=== Text block ===
3 Realities About Relationship Problems

Couple formed heart shape with their hands against sunset over the horizon.
Couple formed heart shape with their hands against sunset over the horizon.

Relationship problems are hardly anything that we want to experience in our relationships, but they are an inevitable part of spending time with another person.

Here are three realities I've come to realize about relationship problems:

1. When you choose to date or marry someone, you're not necessarily choosing the person. Rather, you're choosing the problems that you want to deal with that emerges in your relationship with that person.

Let's face it: When we're in a relationship problems are inevitable. No matter how hard we try we simply just can't avoid them.

When we're with one person the problems may be much more challenging and difficult than with another person -- but it doesn't meant that there aren't any. It's simply the byproduct of being in a relationship.

Dr John Gottman, founder of the Gottman Method Couples Therapy, states that 69% of the problems that we deal with in our relationships are never solved. What determines whether the couple stays together or not relies on whether both people are able to accommodate and accept the traits and characteristics of their partner that irritate them.

=== Information provided ===
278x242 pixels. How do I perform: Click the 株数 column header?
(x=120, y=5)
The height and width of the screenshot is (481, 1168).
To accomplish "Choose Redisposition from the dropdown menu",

=== Task A ===
Quote every sentence in the body of the relationship problems article, not counting the heading, that uses the word "problems."
=== Task B ===
Copy the passage of the relationship problems article starting with "Here are three" and going on through "in a relationship.".

=== Written answer A ===
Relationship problems are hardly anything that we want to experience in our relationships, but they are an inevitable part of spending time with another person.
Here are three realities I've come to realize about relationship problems:
Rather, you're choosing the problems that you want to deal with that emerges in your relationship with that person.
Let's face it: When we're in a relationship problems are inevitable.
When we're with one person the problems may be much more challenging and difficult than with another person -- but it doesn't meant that there aren't any.
Dr John Gottman, founder of the Gottman Method Couples Therapy, states that 69% of the problems that we deal with in our relationships are never solved.

=== Written answer B ===
Here are three realities I've come to realize about relationship problems:

1. When you choose to date or marry someone, you're not necessarily choosing the person. Rather, you're choosing the problems that you want to deal with that emerges in your relationship with that person.

Let's face it: When we're in a relationship problems are inevitable. No matter how hard we try we simply just can't avoid them.

When we're with one person the problems may be much more challenging and difficult than with another person -- but it doesn't meant that there aren't any. It's simply the byproduct of being in a relationship.